Mumbai: The Reserve Bank of India (RBI) on Thursday liberalized foreign exchange rules for local residents who want to pass on gifts or enter into certain other transactions with close relatives living overseas.
The limit on gifts of shares and debentures has been doubled to $50,000 (Rs24.5 lakh) from $25,000 a year. They can also pass on rupee gifts of up to $200,000 per fiscal year to close relatives, which is a new provision.
An RBI panel headed by former deputy governor K.J. Udeshi had recommended the central bank remove “the operational impediments and assess the level of efficiency in the functioning of authorized persons, including the infrastructure created by them”, it said in a statement on its website. The panel submitted its report to RBI in August.
Resident individuals can also lend up to $200,000 in a fiscal year. The payment can be made by crossed cheque or electronic transfer, subject to certain conditions. Resident Indians can also repay loans taken by foreign relatives from local banks within the $200,000 limit. Earlier, they were allowed to repay only home loans.
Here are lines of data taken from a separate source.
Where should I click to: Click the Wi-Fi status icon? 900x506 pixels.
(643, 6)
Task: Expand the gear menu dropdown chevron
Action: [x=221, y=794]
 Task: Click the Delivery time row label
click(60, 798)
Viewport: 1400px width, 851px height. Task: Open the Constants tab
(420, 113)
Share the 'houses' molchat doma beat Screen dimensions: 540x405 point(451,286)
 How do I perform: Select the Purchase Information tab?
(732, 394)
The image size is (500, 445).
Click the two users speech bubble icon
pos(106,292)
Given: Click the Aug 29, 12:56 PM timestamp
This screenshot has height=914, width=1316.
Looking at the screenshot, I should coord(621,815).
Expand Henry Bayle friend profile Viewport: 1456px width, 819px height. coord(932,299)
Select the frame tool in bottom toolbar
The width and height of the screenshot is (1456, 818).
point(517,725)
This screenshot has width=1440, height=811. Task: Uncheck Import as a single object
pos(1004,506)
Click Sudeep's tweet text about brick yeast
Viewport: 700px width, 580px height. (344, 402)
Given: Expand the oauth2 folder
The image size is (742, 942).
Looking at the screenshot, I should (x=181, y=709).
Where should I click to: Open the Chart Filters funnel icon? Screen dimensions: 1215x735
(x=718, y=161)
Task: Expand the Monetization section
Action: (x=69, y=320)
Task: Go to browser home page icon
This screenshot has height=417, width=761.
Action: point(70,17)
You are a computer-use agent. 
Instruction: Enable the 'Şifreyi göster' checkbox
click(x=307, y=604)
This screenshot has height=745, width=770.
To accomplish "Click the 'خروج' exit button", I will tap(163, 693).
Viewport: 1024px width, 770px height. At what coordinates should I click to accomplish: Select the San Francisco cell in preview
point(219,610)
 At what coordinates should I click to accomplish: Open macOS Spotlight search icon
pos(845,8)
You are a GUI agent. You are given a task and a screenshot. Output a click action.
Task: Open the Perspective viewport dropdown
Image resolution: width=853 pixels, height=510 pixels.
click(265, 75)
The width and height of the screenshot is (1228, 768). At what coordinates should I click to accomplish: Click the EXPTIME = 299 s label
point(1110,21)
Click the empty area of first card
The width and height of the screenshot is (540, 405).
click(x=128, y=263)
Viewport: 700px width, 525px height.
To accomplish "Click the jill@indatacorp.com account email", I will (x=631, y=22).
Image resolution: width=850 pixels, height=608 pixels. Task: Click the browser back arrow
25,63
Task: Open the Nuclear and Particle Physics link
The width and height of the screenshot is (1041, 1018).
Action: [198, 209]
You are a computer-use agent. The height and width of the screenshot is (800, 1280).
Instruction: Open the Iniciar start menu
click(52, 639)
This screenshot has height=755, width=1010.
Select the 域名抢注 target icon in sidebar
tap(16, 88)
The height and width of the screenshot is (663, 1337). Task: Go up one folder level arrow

Non-resident Indians (NRIs) can now also become joint account holders with residents in domestic accounts, while residents can join overseas relatives in their foreign non-resident accounts, subject to some conditions.
Residents can also pay the medical expenses of NRI relatives. Earlier, they were only allowed to meet expenses on account of boarding, lodging and services related to these or travel to and from and within India of a person living abroad and visiting the country.
Full convertibility—the free transfer of the rupee—is not allowed by RBI. The rules are relaxed in certain cases such as the purchase of equipment from overseas. RBI has said it will eventually introduce full convertibility of the rupee, but do so incrementally.
According to a currency consultant, who spoke on condition of anonymity, this is one such “baby step”.